ACTIVITY: Would you write out the records below exactly as given?

Segment Start: SUPPLIED MATERIAL

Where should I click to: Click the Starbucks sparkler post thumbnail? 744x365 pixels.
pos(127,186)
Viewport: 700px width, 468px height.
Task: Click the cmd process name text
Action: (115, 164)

Segment End: SUPPLIED MATERIAL

EXERCISE ANSWER:
Where should I click to: Click the Starbucks sparkler post thumbnail? 744x365 pixels.
pos(127,186)
Viewport: 700px width, 468px height.
Task: Click the cmd process name text
Action: (115, 164)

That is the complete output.